**Exercise materials**

--

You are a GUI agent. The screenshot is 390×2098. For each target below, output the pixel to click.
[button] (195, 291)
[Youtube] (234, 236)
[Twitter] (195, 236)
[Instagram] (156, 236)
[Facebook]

--

**Task description**
Output the whole listing again, keeping every line identical.

**Completed exercise**
You are a GUI agent. The screenshot is 390×2098. For each target below, output the pixel to click.
[button] (195, 291)
[Youtube] (234, 236)
[Twitter] (195, 236)
[Instagram] (156, 236)
[Facebook]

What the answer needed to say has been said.